> PROMPT: Print every entry exactly as it appears, but skip the pictures.

━━━ SOURCE DATA

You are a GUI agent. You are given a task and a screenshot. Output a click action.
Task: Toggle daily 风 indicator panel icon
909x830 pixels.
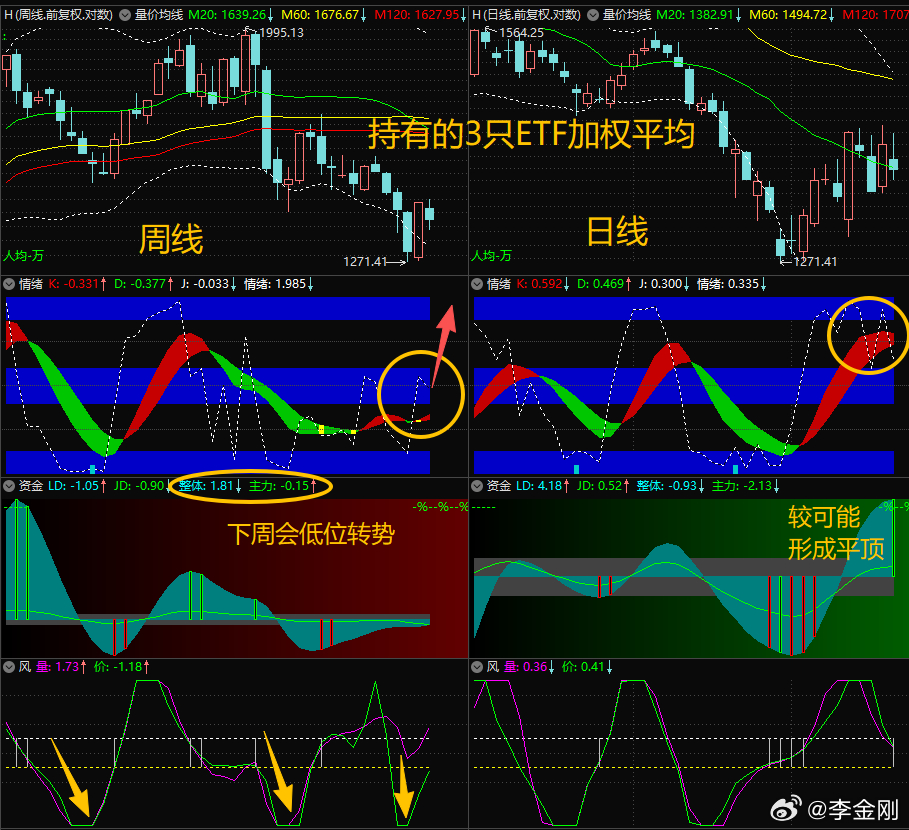[477, 667]
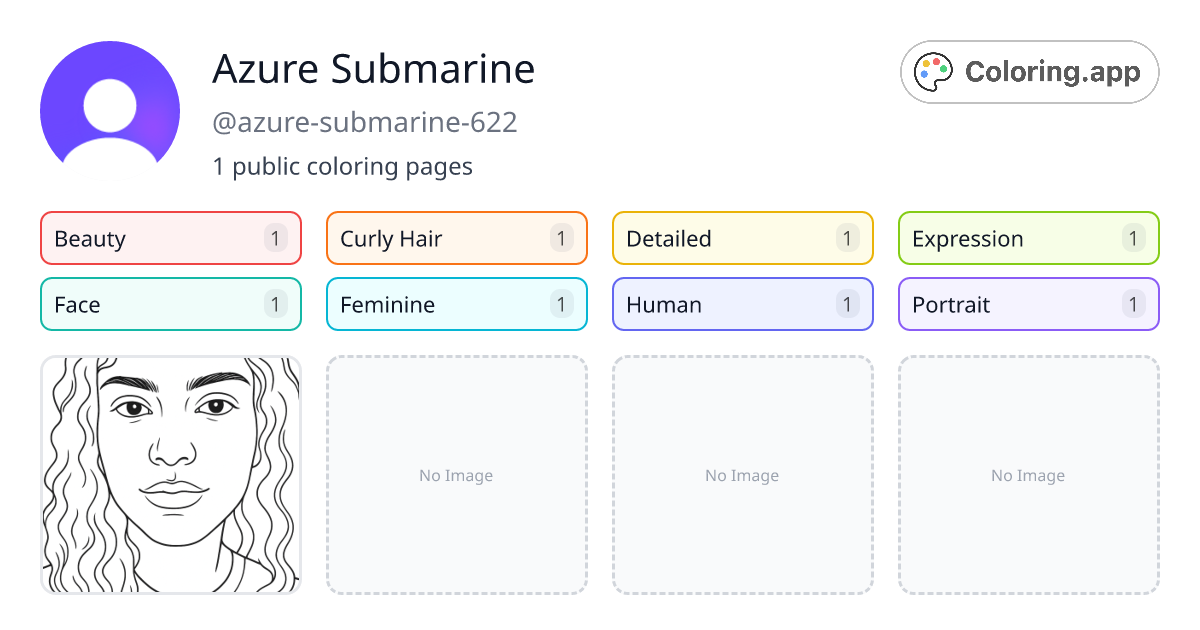Open the woman portrait coloring page thumbnail
This screenshot has width=1200, height=630.
(170, 475)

━━━━━━

> ANSWER BOX:
You are a GUI agent. You are given a task and a screenshot. Output a click action.
Task: Toggle daily 风 indicator panel icon
909x830 pixels.
[477, 667]
Open the woman portrait coloring page thumbnail
This screenshot has width=1200, height=630.
(170, 475)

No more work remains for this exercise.